`return reraise()` under an `async{}` context should be possible
At the moment, return reraise() inside a try...with block that is inside an async{} block is met with a compiler error. More info: https://stackoverflow.com/questions/7168801/how-to-use-reraise-in-async-workflows-in-f
The existing way of approaching this problem in F# is just wrapping the exception with a new one via return raise(Exception("Some new msg", previousEx))
Pros and Cons
The advantages of making this adjustment to F# are:
- No need to needlessly wrap already-thrown exceptions into new ones, so that exception info is preserved without the need to investigate the innerException.
- No need to invent new keywords,
return reraise()could just become valid. - There's even a way to implement this natively already in .NET, thanks to the addition of ExceptionDispatchInfo (https://msdn.microsoft.com/en-us/library/system.runtime.exceptionservices.exceptiondispatchinfo(v=vs.110).aspx) in .NET4.5. F# compiler could just consume this when confronting
return reraise().
The disadvantages of making this adjustment to F# are:
- I believe there are not any disadvantages.
Extra information
Estimated cost (XS, S, M, L, XL, XXL): ?
Affidavit (please submit!)
Please tick this by placing a cross in the box:
- [x] This is not a question (e.g. like one you might ask on stackoverflow) and I have searched stackoverflow for discussions of this issue
- [x] I have searched both open and closed suggestions on this site and believe this is not a duplicate
- [x] This is not something which has obviously "already been decided" in previous versions of F#. If you're questioning a fundamental design decision that has obviously already been taken (e.g. "Make F# untyped") then please don't submit it.
Please tick all that apply:
- [x] This is not a breaking change to the F# language design
- [x] I or my company would be willing to help implement and/or test this
I haven't tried this yet with async, but for a true complement of reraise (that is, the same semantics) you may consider this solution from SO.

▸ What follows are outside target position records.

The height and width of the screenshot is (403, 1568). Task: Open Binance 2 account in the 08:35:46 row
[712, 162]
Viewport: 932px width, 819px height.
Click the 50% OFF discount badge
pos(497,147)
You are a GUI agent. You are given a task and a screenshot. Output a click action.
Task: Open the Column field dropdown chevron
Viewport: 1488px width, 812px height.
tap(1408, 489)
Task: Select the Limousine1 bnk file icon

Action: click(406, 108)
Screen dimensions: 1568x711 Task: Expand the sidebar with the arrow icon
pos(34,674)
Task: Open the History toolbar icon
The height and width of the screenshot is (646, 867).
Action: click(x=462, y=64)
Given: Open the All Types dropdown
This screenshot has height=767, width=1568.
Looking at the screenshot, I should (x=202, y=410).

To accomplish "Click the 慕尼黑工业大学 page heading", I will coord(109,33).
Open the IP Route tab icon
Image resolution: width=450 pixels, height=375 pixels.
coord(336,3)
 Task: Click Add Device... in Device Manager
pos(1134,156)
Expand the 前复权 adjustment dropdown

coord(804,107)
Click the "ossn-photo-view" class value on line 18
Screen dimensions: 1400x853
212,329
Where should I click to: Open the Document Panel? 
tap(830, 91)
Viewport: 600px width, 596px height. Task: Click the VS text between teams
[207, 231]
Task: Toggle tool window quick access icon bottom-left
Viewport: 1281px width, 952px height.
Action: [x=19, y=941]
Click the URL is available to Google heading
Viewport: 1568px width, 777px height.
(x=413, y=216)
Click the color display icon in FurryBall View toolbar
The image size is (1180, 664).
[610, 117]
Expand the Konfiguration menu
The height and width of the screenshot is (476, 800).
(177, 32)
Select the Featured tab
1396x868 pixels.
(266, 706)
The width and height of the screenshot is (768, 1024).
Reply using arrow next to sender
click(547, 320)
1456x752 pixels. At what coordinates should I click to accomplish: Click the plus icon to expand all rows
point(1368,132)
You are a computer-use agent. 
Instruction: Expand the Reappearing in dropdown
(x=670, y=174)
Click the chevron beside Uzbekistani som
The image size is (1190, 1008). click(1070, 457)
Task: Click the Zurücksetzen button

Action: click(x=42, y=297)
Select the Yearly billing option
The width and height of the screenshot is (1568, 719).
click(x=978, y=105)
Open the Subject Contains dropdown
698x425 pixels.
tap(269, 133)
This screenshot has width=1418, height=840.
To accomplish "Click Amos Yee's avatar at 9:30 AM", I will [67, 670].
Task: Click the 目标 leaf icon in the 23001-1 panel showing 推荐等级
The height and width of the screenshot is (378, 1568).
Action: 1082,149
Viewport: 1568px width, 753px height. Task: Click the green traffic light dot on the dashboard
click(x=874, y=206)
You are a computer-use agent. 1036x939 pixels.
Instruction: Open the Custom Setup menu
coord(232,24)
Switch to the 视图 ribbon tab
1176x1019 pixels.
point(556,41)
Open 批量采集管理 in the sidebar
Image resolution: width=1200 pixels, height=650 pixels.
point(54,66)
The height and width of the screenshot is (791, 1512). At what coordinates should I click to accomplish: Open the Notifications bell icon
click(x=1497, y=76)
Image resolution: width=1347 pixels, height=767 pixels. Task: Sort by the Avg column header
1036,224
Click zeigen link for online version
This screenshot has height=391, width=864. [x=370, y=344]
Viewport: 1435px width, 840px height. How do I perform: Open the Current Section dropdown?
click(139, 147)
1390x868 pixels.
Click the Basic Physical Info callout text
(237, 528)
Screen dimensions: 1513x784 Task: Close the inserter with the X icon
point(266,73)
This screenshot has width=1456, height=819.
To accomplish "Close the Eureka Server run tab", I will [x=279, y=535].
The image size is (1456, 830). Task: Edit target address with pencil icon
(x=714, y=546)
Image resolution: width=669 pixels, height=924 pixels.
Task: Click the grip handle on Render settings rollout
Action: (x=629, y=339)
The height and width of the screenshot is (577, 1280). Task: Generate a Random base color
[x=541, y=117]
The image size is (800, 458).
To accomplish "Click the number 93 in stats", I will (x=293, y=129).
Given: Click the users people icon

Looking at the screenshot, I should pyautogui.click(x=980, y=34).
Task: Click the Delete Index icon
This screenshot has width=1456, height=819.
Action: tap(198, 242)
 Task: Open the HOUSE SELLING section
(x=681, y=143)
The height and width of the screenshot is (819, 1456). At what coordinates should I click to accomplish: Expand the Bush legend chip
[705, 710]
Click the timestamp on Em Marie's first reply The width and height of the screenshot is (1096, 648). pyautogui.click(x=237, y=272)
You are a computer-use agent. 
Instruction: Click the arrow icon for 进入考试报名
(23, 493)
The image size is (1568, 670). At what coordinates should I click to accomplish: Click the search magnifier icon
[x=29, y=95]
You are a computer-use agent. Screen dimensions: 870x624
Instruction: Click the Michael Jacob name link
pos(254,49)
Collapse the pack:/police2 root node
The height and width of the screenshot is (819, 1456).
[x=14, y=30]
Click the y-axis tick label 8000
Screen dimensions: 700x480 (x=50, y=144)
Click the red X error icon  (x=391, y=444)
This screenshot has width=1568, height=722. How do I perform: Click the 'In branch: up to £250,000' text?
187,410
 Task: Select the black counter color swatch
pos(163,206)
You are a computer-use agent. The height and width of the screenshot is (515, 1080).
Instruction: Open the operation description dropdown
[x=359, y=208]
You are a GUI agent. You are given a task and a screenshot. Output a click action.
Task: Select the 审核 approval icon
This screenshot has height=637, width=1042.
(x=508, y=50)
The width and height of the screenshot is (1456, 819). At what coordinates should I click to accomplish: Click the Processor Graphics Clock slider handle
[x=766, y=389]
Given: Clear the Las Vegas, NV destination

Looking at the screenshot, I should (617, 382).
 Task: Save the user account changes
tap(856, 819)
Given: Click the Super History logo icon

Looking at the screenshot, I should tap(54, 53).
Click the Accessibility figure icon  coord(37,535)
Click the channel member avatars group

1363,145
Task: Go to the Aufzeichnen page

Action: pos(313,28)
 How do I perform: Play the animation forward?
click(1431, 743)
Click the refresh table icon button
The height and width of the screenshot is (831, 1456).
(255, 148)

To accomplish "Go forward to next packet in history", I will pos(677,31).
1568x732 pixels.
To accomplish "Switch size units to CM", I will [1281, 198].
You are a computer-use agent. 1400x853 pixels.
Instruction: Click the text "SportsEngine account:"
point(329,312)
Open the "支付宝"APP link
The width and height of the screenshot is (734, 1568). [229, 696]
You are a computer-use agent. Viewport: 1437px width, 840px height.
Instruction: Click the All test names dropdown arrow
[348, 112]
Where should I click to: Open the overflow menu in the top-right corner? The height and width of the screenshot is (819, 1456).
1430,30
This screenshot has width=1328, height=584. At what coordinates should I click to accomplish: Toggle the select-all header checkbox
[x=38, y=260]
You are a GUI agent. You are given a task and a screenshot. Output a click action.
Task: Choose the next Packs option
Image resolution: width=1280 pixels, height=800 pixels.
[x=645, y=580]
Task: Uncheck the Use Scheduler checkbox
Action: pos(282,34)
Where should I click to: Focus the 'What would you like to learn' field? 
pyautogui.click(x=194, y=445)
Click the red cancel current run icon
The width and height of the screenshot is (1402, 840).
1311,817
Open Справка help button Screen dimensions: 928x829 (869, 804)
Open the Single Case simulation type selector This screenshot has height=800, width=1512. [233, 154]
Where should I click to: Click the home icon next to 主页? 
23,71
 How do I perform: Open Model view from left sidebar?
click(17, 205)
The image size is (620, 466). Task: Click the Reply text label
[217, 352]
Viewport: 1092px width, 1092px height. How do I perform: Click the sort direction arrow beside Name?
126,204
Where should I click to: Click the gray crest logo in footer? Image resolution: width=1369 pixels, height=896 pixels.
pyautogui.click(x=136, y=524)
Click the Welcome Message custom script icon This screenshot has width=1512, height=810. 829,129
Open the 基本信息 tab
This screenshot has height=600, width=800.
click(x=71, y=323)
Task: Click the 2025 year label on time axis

The solution works in places where there isn't an actual try-with block from a compiler perspective, which is essentially the same here, because the computation expression wraps it into handlers, which are not in scope of the try-with.
type Ex =
/// Modify the exception, preserve the stacktrace and add the current stack,
/// then throw (.NET 2.0+). This puts the origin point of the exception on
/// top of the stacktrace. Can be used in computation expression builders
/// that define a TryWith
static member inline throwPreserve ex =
let preserveStackTrace =
typeof<Exception>.GetMethod("InternalPreserveStackTrace", BindingFlags.Instance ||| BindingFlags.NonPublic)
(ex, null)
|> preserveStackTrace.Invoke // alters the exn, preserves its stacktrace
|> ignore
raise ex
That SO thread has a few other solutions as well (including your mentioned use of ExceptionDispatchInfo). Your current workaround by using raise and wrapping, is that it creates a new exception which may lose information and will change the stacktrace. reraise doesn't, but the semantics of the latter require a catch-block, and I wouldn't be surprised if that's a requirement from ILASM.
That said, if the compiler can "catch" (poor choice of words) that reraise is used from within a TryWith, it could wrap it like above. Or, more generally, just always wrap it like the throwPreserve, which would greatly enhance the usability of reraise.
Of course, either solution requires reraise to take an argument (and since there is no compiler-visible, or even required catch-context, there is no known exception on the stack), so perhaps reraiseWith?
Using reflection to get private elements is already a no-no for me because it might break in Mono, but thanks for the follow-up.
@knocte, agreed. I didn't chime in against this proposal, instead, I like it, but I wanted to show a possible workaround.
Also, I wanted to stress that we should define how a reraise-inside-CE is supposed to behave, since there isn't necessarily a known exception on the stack. The workaround above shows one possible way how it could behave and perhaps there's some way of attaining that behavior without reflection on private methods, and/or making it cross-platform behaving the same.
You can just use ExceptionDispatchInfo (more info here), which supports capturing and re-throwing an exception, without using the rethrow IL opcode, which cannot be used in an async context.
open System
open System.Runtime.ExceptionServices
type Exception with
member this.Reraise () =
(ExceptionDispatchInfo.Capture this).Throw ()
Unchecked.defaultof<_>
Then you can just do something like this:
let task = async {
try return! stuff
with ex ->
do log ex
return ex.Reraise ()
}
@nikonthethird is that any different from what I already mentioned previously? (Note the 2 links I included.)
@knocte, I completely overread that. So yes, this is the same thing.
I'm having this issue with task CE as well. This makes it very hard to do telemetry and other operational things, where I want to catch something to report it (to the exception tracker and to my observability system), but where I can't do the reraise.
@pbiggar thanks for chiming in. As for me, I would be willing to put a bounty on this to be done by some bounty-hunter, would anyone here contribute to the bounty?
@dsyme I see no reason not to allow this, any concerns?
@dsyme given we're already using EDI in other places should we just emit EDI.Throw where reraise is not accepted today?